→ **Brief**
Only the pictures should be left out; repeat the rest of the data exactly.

→ **Saved entries**

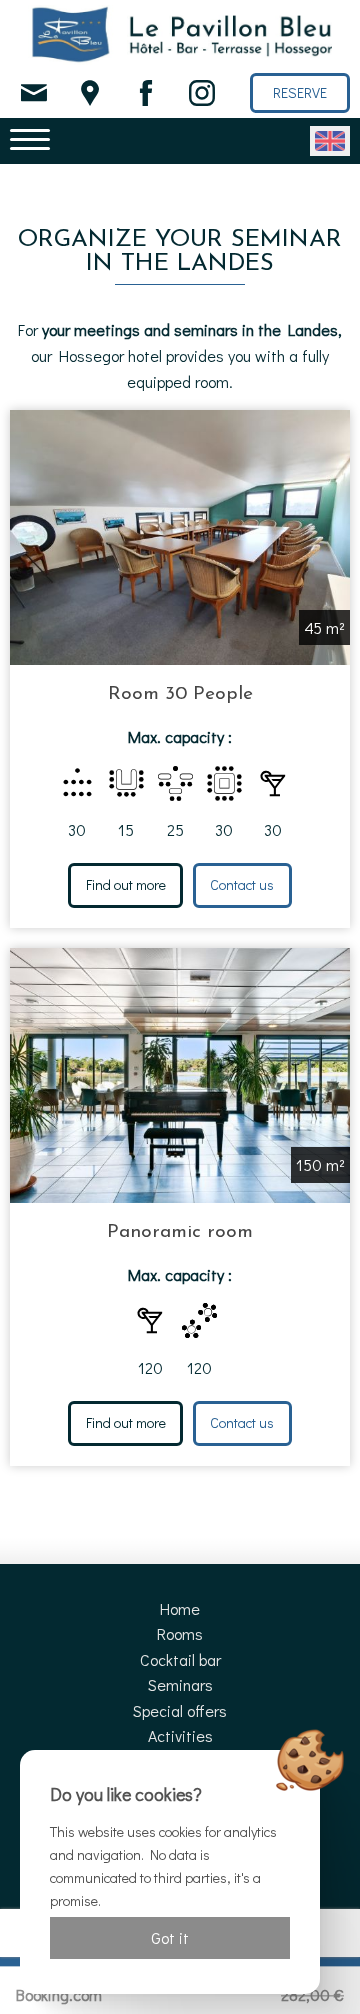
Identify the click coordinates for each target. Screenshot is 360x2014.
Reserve (300, 92)
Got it (170, 1937)
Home (180, 1608)
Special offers (180, 1710)
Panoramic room (180, 1232)
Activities (180, 1735)
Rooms (180, 1633)
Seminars (180, 1684)
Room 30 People (180, 694)
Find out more (126, 884)
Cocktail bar (180, 1659)
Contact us (242, 884)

→ **Answer to this task**
Identify the click coordinates for each target. Screenshot is 360x2014.
Reserve (300, 92)
Got it (170, 1937)
Home (180, 1608)
Special offers (180, 1710)
Panoramic room (180, 1232)
Activities (180, 1735)
Rooms (180, 1633)
Seminars (180, 1684)
Room 30 People (180, 694)
Find out more (126, 884)
Cocktail bar (180, 1659)
Contact us (242, 884)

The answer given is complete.